Firms in Europe's hardest-hit economies used COVID-19 public loan guarantees the most

Julia Anderson (Bruegel), Francesco Papadia (Bruegel) and Nicolas Véron (PIIE)

Firms in Europe's hardest-hit economies used public loan guarantees the most

Description

In 2020, European governments sought to soften the economic blow from the pandemic through credit support programs like loan guarantees. These programs helped keep viable firms afloat during the lockdowns.

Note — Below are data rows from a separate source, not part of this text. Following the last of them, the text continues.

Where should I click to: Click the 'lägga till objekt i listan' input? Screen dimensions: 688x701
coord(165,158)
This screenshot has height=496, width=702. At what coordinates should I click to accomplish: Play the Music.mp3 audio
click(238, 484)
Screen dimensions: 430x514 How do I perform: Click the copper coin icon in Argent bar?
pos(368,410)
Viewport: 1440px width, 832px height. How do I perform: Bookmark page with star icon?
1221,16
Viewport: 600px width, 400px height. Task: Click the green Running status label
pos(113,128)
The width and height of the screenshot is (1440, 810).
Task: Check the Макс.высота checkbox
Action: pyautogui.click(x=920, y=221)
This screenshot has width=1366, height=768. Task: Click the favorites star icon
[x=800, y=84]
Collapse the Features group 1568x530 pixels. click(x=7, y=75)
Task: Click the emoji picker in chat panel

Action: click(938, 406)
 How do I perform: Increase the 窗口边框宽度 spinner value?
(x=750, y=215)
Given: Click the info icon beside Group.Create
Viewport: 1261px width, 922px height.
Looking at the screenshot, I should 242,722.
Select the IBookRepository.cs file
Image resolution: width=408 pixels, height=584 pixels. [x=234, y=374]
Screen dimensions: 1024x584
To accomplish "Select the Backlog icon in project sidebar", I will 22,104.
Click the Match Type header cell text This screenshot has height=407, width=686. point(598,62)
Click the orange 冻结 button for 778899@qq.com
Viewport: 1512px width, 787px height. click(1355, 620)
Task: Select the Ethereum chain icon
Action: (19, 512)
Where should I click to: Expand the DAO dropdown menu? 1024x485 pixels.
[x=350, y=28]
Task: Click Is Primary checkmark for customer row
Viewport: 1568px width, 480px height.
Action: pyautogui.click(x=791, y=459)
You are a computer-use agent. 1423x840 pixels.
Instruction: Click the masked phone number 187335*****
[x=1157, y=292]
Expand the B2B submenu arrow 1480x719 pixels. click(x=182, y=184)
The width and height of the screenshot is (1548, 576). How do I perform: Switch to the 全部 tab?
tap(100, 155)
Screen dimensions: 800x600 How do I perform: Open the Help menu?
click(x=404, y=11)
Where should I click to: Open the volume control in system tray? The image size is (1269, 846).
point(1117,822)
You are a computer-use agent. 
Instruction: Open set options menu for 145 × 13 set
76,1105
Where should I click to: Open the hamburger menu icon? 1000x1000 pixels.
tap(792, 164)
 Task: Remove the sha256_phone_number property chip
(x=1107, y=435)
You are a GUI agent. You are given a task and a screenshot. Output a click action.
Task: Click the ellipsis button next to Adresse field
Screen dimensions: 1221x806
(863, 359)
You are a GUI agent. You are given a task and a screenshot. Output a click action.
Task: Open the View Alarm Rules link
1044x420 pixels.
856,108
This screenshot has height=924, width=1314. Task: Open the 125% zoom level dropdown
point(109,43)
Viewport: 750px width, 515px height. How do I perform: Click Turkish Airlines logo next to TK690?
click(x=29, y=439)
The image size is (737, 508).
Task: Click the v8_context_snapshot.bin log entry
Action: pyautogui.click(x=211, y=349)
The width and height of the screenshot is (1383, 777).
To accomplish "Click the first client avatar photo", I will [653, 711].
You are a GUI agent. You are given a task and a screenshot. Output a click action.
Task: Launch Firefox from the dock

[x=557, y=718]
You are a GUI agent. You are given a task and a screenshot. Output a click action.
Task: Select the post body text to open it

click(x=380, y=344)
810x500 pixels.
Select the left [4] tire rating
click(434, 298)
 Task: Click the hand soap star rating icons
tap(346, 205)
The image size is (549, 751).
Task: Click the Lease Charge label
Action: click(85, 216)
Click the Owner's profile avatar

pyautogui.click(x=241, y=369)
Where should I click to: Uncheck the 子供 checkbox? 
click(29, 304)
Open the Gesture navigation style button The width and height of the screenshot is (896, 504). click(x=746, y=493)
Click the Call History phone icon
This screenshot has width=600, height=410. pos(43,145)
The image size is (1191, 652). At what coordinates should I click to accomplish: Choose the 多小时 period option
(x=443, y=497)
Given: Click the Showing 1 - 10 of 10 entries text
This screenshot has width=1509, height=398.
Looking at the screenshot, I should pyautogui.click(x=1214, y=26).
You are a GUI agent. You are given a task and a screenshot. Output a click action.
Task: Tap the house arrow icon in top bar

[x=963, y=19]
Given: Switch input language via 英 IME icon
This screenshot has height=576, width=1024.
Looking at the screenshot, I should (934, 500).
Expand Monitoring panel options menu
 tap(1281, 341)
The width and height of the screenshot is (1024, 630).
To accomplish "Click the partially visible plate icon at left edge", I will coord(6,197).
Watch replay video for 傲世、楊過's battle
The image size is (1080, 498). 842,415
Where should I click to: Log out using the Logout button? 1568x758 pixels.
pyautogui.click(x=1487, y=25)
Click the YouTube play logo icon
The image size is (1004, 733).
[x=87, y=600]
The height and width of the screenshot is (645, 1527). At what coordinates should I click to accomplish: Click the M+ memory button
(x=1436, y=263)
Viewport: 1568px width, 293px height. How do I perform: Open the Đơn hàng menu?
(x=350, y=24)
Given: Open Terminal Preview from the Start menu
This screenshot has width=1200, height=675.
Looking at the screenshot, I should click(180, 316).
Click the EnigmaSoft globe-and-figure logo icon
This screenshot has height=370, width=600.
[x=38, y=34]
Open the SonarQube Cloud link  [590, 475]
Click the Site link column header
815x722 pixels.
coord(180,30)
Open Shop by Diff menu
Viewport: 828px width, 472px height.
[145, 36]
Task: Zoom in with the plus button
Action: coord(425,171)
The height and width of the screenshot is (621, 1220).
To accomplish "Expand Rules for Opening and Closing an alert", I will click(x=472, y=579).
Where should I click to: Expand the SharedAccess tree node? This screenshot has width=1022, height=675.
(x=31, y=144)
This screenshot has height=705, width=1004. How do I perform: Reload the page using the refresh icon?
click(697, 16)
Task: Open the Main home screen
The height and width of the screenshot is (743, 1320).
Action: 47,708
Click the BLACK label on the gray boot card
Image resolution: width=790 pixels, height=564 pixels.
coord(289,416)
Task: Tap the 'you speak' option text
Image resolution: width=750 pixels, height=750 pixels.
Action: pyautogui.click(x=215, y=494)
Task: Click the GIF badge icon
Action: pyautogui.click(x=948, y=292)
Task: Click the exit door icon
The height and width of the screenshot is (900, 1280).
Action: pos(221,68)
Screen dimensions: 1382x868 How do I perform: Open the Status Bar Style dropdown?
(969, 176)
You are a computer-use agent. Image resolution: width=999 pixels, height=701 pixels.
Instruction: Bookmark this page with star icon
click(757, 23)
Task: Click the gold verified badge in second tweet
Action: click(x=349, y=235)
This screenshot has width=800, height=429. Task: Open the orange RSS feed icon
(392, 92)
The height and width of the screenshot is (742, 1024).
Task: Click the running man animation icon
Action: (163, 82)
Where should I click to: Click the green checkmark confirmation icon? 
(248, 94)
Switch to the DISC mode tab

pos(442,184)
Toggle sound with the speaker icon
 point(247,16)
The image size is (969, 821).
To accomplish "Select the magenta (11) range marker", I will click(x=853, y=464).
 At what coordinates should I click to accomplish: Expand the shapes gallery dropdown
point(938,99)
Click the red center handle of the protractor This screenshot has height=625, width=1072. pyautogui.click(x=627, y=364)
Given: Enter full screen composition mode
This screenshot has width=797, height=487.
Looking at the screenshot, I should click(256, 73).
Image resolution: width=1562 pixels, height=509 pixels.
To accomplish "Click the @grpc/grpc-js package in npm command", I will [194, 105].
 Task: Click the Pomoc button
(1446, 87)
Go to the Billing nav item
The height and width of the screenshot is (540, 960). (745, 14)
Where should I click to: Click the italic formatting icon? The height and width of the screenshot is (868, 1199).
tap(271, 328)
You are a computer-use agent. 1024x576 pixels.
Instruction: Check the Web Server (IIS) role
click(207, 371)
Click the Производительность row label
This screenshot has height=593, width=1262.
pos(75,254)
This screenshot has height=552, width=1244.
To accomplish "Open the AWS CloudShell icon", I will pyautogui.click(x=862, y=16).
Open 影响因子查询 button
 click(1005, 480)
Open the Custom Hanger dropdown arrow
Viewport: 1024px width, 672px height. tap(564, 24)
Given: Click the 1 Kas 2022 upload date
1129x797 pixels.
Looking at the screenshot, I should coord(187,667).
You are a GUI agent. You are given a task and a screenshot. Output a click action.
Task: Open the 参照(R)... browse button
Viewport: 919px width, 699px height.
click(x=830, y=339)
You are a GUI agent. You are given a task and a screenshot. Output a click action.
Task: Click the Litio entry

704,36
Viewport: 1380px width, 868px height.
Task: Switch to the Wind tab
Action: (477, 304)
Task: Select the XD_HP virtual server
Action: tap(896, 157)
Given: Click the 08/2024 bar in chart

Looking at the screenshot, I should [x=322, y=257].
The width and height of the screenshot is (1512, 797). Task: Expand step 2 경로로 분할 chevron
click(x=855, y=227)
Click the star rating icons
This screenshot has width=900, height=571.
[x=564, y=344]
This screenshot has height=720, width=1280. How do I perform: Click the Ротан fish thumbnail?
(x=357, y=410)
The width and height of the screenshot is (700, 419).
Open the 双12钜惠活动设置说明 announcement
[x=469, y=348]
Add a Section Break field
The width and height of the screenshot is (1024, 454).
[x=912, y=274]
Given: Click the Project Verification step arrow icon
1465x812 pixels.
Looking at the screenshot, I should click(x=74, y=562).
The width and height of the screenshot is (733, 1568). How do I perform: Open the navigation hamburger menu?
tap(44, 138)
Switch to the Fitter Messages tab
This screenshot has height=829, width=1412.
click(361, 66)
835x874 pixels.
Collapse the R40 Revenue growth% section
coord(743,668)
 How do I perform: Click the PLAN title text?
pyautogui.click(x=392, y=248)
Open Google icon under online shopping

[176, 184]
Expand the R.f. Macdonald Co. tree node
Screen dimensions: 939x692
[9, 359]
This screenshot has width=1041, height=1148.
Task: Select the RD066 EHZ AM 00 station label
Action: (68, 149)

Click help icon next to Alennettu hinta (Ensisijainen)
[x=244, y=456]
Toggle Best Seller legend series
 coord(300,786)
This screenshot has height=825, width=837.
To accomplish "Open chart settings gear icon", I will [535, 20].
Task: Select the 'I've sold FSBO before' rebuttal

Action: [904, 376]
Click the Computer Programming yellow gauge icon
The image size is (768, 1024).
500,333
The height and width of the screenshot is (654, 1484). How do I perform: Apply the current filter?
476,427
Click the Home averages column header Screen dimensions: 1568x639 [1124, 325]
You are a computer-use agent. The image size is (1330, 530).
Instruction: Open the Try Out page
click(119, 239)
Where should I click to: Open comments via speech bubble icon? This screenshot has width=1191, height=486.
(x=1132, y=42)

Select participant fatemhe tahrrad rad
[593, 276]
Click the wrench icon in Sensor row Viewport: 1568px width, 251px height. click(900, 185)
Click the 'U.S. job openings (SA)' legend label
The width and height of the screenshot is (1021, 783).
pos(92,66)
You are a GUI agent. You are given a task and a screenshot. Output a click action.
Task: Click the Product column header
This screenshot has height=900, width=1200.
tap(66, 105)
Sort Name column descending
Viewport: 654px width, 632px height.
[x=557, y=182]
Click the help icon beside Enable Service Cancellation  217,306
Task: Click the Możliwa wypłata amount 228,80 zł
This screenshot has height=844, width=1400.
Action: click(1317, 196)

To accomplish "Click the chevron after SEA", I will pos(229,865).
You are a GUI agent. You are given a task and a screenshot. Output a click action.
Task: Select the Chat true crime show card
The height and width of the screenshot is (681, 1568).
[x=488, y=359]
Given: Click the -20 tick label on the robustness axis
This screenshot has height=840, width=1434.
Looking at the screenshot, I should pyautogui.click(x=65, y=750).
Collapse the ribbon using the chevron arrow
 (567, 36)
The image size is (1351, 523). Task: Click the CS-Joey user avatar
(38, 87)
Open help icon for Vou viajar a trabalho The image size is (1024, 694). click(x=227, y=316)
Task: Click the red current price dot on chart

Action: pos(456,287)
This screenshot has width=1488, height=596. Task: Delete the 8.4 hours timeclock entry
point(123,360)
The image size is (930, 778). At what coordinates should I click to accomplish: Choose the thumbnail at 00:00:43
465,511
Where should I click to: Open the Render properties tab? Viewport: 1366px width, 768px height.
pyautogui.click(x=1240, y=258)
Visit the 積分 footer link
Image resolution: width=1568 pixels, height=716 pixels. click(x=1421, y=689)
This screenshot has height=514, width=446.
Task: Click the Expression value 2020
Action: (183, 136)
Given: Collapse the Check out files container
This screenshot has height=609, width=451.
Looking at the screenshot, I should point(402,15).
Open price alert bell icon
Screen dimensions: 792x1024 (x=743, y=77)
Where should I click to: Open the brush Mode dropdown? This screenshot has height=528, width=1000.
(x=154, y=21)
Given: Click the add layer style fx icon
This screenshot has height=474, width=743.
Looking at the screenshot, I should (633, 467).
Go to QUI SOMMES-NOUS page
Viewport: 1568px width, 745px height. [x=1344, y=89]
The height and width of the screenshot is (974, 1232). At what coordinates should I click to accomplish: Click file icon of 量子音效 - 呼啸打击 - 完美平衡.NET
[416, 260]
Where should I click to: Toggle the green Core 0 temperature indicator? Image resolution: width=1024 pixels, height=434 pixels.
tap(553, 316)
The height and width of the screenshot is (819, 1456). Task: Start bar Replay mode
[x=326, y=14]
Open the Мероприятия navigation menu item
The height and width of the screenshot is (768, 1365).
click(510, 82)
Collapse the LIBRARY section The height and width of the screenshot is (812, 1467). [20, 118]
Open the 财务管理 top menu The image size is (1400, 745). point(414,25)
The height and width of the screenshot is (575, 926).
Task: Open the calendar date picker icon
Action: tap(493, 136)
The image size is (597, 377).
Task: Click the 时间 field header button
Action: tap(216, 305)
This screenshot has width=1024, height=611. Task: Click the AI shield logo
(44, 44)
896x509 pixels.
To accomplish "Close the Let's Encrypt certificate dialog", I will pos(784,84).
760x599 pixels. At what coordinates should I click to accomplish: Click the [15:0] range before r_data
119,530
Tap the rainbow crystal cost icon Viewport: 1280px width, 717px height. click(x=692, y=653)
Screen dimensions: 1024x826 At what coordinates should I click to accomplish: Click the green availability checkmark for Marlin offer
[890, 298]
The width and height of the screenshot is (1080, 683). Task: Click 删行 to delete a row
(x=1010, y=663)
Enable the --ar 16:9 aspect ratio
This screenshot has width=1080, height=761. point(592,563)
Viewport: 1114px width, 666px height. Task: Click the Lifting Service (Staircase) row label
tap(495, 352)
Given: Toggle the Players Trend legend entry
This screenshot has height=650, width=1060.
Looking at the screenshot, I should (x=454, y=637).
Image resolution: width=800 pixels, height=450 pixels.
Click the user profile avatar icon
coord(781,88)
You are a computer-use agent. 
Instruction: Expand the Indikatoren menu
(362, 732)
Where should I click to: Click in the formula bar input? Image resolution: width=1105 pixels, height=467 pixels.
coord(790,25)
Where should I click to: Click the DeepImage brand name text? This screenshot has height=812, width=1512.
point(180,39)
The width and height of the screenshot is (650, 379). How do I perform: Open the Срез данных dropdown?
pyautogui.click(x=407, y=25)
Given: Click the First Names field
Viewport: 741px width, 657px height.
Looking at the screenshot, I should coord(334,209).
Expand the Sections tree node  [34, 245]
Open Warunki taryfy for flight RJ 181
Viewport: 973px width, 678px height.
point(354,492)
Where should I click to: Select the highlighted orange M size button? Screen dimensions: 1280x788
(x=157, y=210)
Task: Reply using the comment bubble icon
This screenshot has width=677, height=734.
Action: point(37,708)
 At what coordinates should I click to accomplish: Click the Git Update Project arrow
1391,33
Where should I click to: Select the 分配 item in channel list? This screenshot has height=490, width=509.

Credit support measures were more popular in some European countries than others—the take-up in 2020 ranges from 1 percent of 2019 GDP in Germany to 9 percent in Spain. The varying severity of the economic shock from COVID-19 appears to largely explain the differences across countries. GDP data suggest it was hardest on businesses in Spain and mildest in Germany, while France, Italy, and the United Kingdom lie between the two extremes. Credit support largely tracks GDP loss.

In the early phase of the pandemic, there was a concern that EU member states with more fiscal policy latitude (e.g., Germany) would provide more support to their domestic economies than member states with higher sovereign debt (e.g., Italy). A divergence in responses might have fragmented the European single market and strained the European Union’s political unity. That such stress did not happen counts as an EU policy success.

This PIIE Chart was adapted from Julia Anderson, Francesco Papadia, and Nicolas Véron’s working paper, “COVID-19 credit support programs in Europe’s five largest economies.”